### Aim
Copy out all of the records below word for word, keeping every line as it is.

----------------

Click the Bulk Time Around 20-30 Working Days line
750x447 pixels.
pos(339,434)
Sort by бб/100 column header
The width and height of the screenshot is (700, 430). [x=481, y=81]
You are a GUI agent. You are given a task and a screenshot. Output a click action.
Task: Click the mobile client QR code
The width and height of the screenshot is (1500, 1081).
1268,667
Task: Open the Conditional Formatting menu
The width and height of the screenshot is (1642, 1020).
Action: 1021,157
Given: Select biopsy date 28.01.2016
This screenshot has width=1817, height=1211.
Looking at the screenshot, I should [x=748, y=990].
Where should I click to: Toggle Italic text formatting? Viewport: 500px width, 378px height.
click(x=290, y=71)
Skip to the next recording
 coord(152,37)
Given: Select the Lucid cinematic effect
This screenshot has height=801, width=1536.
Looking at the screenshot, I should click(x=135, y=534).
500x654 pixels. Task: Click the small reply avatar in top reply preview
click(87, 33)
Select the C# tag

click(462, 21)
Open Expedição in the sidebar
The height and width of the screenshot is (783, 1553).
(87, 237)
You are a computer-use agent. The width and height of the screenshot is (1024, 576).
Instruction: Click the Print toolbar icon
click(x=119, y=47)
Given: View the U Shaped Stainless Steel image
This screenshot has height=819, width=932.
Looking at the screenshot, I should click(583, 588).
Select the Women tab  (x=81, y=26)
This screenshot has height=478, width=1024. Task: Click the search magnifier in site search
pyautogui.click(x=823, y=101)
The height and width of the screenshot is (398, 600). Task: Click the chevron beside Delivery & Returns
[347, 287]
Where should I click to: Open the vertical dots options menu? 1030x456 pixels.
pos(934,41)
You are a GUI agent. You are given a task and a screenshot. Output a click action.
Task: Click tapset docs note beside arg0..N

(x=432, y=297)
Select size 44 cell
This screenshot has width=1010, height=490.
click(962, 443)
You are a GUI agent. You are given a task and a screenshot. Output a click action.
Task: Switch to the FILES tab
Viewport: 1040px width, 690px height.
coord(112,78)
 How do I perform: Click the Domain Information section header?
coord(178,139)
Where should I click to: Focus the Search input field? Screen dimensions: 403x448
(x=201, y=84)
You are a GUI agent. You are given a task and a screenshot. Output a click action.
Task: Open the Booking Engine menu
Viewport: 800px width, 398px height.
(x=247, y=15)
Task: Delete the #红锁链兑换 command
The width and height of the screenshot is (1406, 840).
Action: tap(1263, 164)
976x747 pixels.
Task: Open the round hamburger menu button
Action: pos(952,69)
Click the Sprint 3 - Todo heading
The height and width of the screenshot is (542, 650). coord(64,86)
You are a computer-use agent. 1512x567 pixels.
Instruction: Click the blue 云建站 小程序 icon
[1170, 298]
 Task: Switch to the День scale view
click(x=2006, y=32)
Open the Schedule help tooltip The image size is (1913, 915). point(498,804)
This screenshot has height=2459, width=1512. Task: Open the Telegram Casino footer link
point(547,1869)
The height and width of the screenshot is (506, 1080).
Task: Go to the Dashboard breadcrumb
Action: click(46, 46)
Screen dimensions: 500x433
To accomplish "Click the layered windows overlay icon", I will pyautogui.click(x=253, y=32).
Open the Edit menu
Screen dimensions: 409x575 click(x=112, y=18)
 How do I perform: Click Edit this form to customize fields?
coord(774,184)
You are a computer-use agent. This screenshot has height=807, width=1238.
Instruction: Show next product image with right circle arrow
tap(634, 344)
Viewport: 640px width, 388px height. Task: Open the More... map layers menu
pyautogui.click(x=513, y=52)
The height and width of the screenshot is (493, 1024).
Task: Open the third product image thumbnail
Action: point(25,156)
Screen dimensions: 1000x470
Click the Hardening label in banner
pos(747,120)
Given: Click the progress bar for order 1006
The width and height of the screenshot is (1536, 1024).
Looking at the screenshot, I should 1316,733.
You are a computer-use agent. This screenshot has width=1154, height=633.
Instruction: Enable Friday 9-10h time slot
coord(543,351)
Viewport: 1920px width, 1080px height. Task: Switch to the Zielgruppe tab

----------------

### Solution to this exercise
Click the Bulk Time Around 20-30 Working Days line
750x447 pixels.
pos(339,434)
Sort by бб/100 column header
The width and height of the screenshot is (700, 430). [x=481, y=81]
You are a GUI agent. You are given a task and a screenshot. Output a click action.
Task: Click the mobile client QR code
The width and height of the screenshot is (1500, 1081).
1268,667
Task: Open the Conditional Formatting menu
The width and height of the screenshot is (1642, 1020).
Action: 1021,157
Given: Select biopsy date 28.01.2016
This screenshot has width=1817, height=1211.
Looking at the screenshot, I should [x=748, y=990].
Where should I click to: Toggle Italic text formatting? Viewport: 500px width, 378px height.
click(x=290, y=71)
Skip to the next recording
 coord(152,37)
Given: Select the Lucid cinematic effect
This screenshot has height=801, width=1536.
Looking at the screenshot, I should click(x=135, y=534).
500x654 pixels. Task: Click the small reply avatar in top reply preview
click(87, 33)
Select the C# tag

click(462, 21)
Open Expedição in the sidebar
The height and width of the screenshot is (783, 1553).
(87, 237)
You are a computer-use agent. The width and height of the screenshot is (1024, 576).
Instruction: Click the Print toolbar icon
click(x=119, y=47)
Given: View the U Shaped Stainless Steel image
This screenshot has height=819, width=932.
Looking at the screenshot, I should click(583, 588).
Select the Women tab  (x=81, y=26)
This screenshot has height=478, width=1024. Task: Click the search magnifier in site search
pyautogui.click(x=823, y=101)
The height and width of the screenshot is (398, 600). Task: Click the chevron beside Delivery & Returns
[347, 287]
Where should I click to: Open the vertical dots options menu? 1030x456 pixels.
pos(934,41)
You are a GUI agent. You are given a task and a screenshot. Output a click action.
Task: Click tapset docs note beside arg0..N

(x=432, y=297)
Select size 44 cell
This screenshot has width=1010, height=490.
click(962, 443)
You are a GUI agent. You are given a task and a screenshot. Output a click action.
Task: Switch to the FILES tab
Viewport: 1040px width, 690px height.
coord(112,78)
 How do I perform: Click the Domain Information section header?
coord(178,139)
Where should I click to: Focus the Search input field? Screen dimensions: 403x448
(x=201, y=84)
You are a GUI agent. You are given a task and a screenshot. Output a click action.
Task: Open the Booking Engine menu
Viewport: 800px width, 398px height.
(x=247, y=15)
Task: Delete the #红锁链兑换 command
The width and height of the screenshot is (1406, 840).
Action: tap(1263, 164)
976x747 pixels.
Task: Open the round hamburger menu button
Action: pos(952,69)
Click the Sprint 3 - Todo heading
The height and width of the screenshot is (542, 650). coord(64,86)
You are a computer-use agent. 1512x567 pixels.
Instruction: Click the blue 云建站 小程序 icon
[1170, 298]
 Task: Switch to the День scale view
click(x=2006, y=32)
Open the Schedule help tooltip The image size is (1913, 915). point(498,804)
This screenshot has height=2459, width=1512. Task: Open the Telegram Casino footer link
point(547,1869)
The height and width of the screenshot is (506, 1080).
Task: Go to the Dashboard breadcrumb
Action: click(46, 46)
Screen dimensions: 500x433
To accomplish "Click the layered windows overlay icon", I will pyautogui.click(x=253, y=32).
Open the Edit menu
Screen dimensions: 409x575 click(x=112, y=18)
 How do I perform: Click Edit this form to customize fields?
coord(774,184)
You are a computer-use agent. This screenshot has height=807, width=1238.
Instruction: Show next product image with right circle arrow
tap(634, 344)
Viewport: 640px width, 388px height. Task: Open the More... map layers menu
pyautogui.click(x=513, y=52)
The height and width of the screenshot is (493, 1024).
Task: Open the third product image thumbnail
Action: point(25,156)
Screen dimensions: 1000x470
Click the Hardening label in banner
pos(747,120)
Given: Click the progress bar for order 1006
The width and height of the screenshot is (1536, 1024).
Looking at the screenshot, I should 1316,733.
You are a computer-use agent. This screenshot has width=1154, height=633.
Instruction: Enable Friday 9-10h time slot
coord(543,351)
Viewport: 1920px width, 1080px height. Task: Switch to the Zielgruppe tab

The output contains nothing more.